Alla domanda circa la legittimità del gesto di Heinz, al fine del rubare la medicina per salvare la vita della moglie, Jake sembrerebbe concentrarsi sul capire quale sia la cosa giusta da fare da un punto di vista razionale e legale, tentando di risolvere il dilemma quasi fosse un problema matematico.
Amy, invece, sembrerebbe dare una risposta evasiva che porterebbe a pensare a un suo fallimento da un punto di vista logico.

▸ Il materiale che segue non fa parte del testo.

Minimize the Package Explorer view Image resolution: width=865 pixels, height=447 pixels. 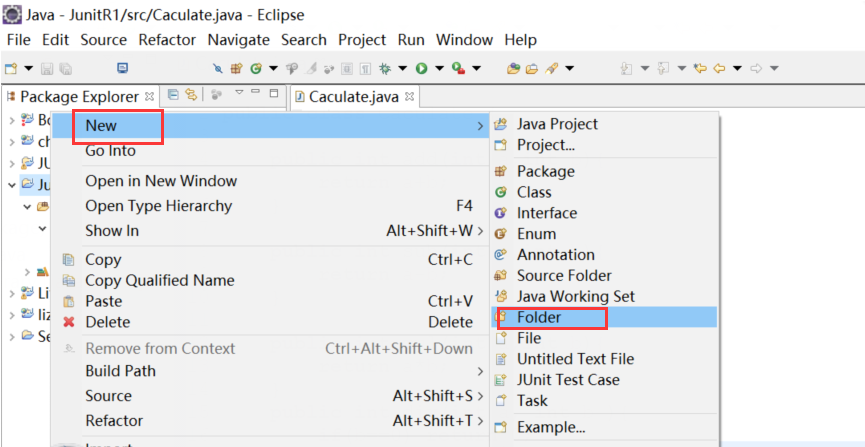coord(256,94)
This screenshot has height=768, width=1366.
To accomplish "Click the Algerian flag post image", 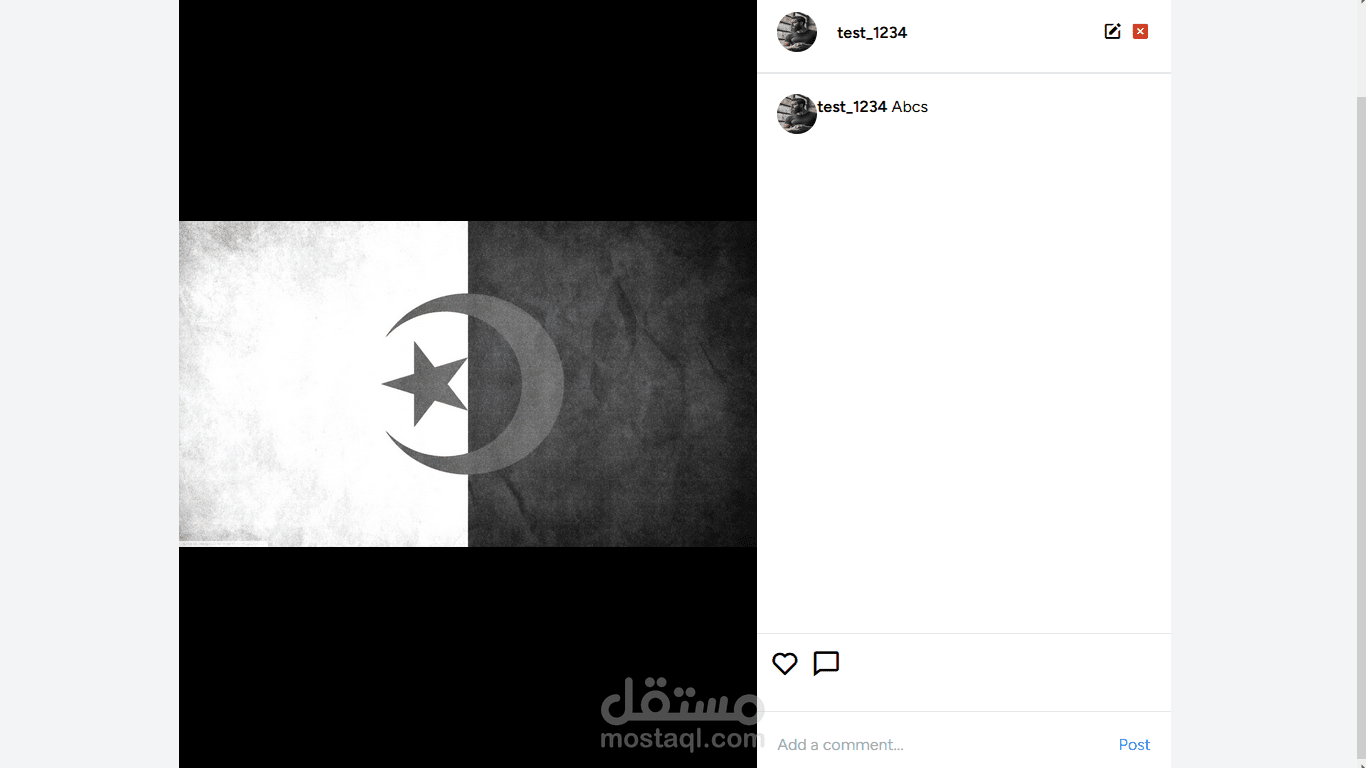I will pyautogui.click(x=468, y=384).
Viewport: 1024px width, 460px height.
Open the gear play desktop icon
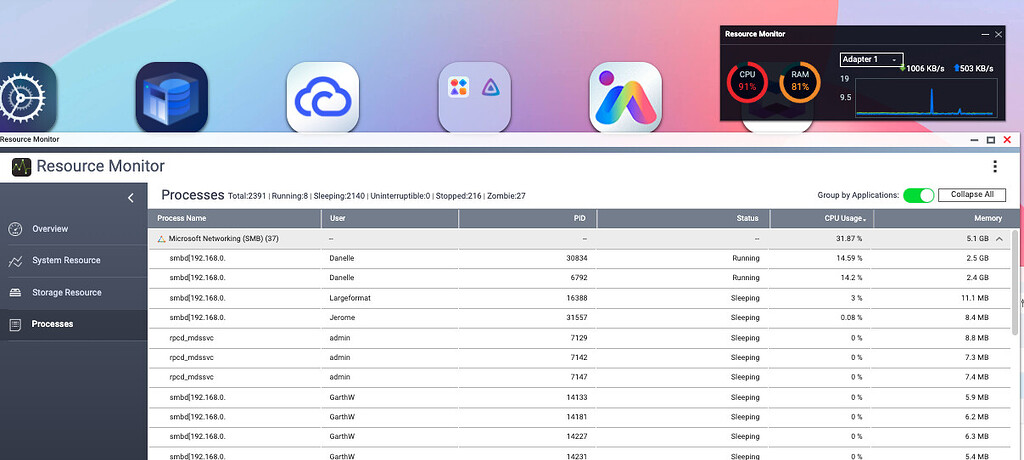[x=22, y=97]
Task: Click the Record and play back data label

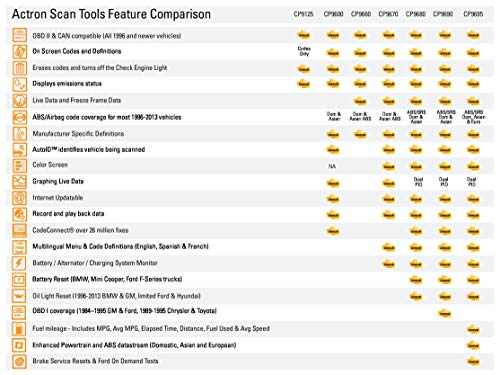Action: pos(68,214)
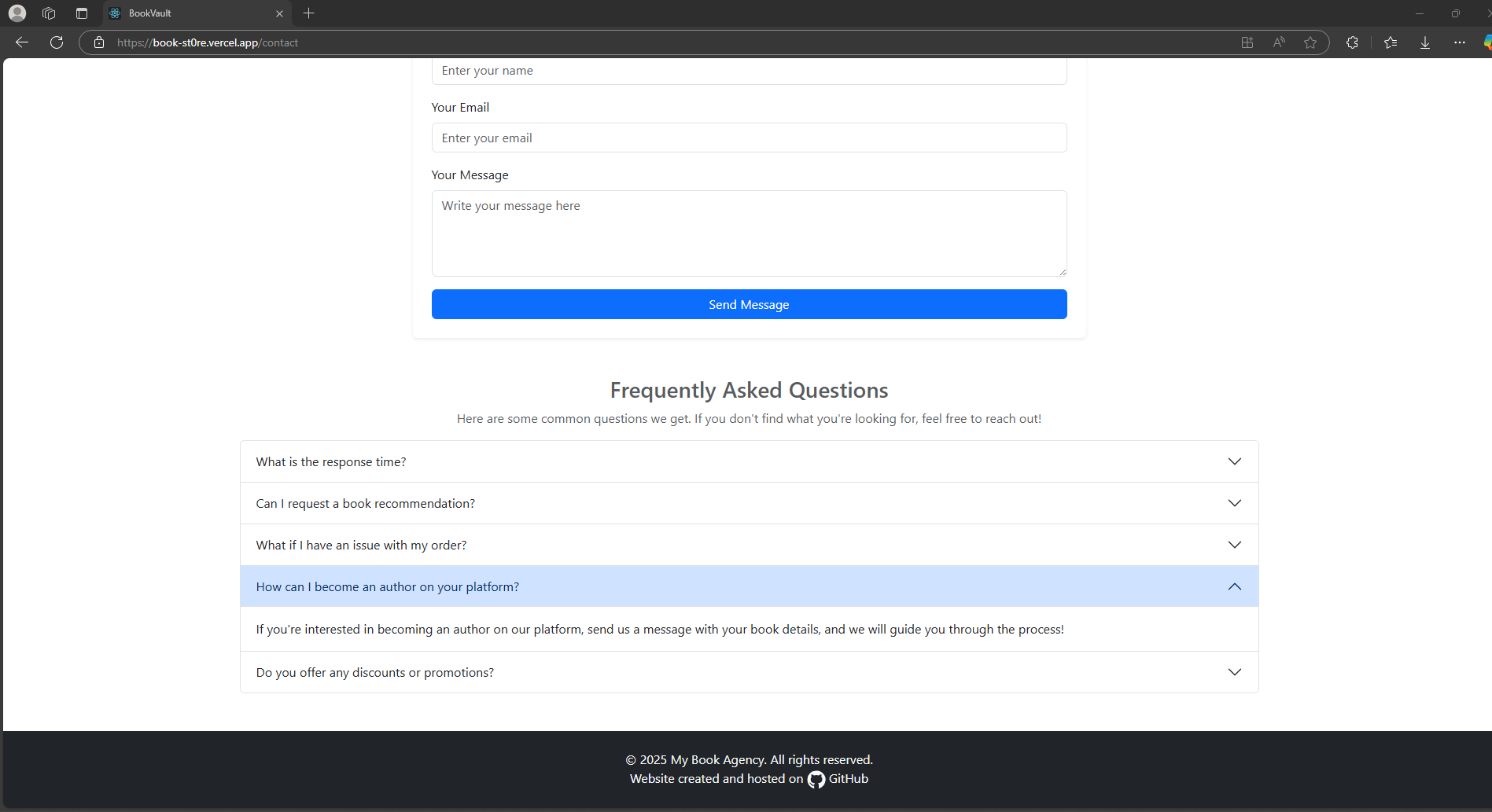Open the favorites list icon
Image resolution: width=1492 pixels, height=812 pixels.
point(1391,42)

Secondo Gilligan tale insicurezza nel rispondere sarebbe frutto della ricerca di una soluzione che tenga conto delle conseguenze delle azioni che andrebbero a ricadere sui legami degli individui.
La “difficoltà morale” riscontrata dalla donna nel risolvere tale dilemma sarebbe, quindi, data dal fatto di considerare l’intera questione come un errore in quanto “se nel mondo tutti aiutassero gli altri, non ci sarebbe bisogno di rubare”.
Sulla base di tali osservazioni, Gilligan distingue due modalità:
 l’etica della giustizia; che si attiene alle leggi stabilite dal contratto sociale;
 l’etica di cura; si interroga sulle implicazioni dell’eventuale azione sulle relazioni umane.
L’autrice, allora, invita provocatoriamente il lettore ad abbandonare quei valori impregnati esclusivamente della voce maschile, l’unica che per secoli ha avuto il privilegio di manifestarsi al di fuori delle mura domestiche; votandosi ad una voce, appunto differente, composta da quei valori intesi come tipicamente femminili.
Da notare però che, quando l’autrice utilizza i termini “maschile” e “femminile”, si riferisce a concetti socialmente costruiti, definiti nell’ambito dell’educazione di genere. Ipotesi corroborata dal panorama scientifico, che invaliderebbe la concezione patriarcale secondo cui le differenze di genere sarebbero biologicamente date.
Pur riconoscendo l’importanza dei moti femministi nell’affermazione dell’emancipazione femminile, Gilligan ne prende le distanze in quanto conducenti la donna all’omologazione proprio con tali valori intesi come tipicamente maschili, mantenendo, così, intatto il pregiudizio androcentrico che eleva l’uomo a essere superiore all’interno della specie umana.
La teoria di Gilligan, oltre a fornire un nuovo modo di vedere la giustizia, permetterebbe alla cura, di uscire dal ristretto ambito familiare e di applicarsi a più larghe istituzioni a partire dalle politiche e dalle economie, attualmente intimorite circa i larghi costi, economici e di tempo, che tale tipo di approccio richiederebbe.
Il corrente modello proposto, infatti, concepisce un unico datore di cura attivo (il più della volte una donna) e i soggetti riceventi come esclusivamente passivi. Gilligan ci consente di immaginare, invece, una società più equa, dove ogni individuo, allo stesso tempo, sarebbe in grado di dare e ricevere cura. Una società contemplante la modalità femminile come nuova etica contemporanea.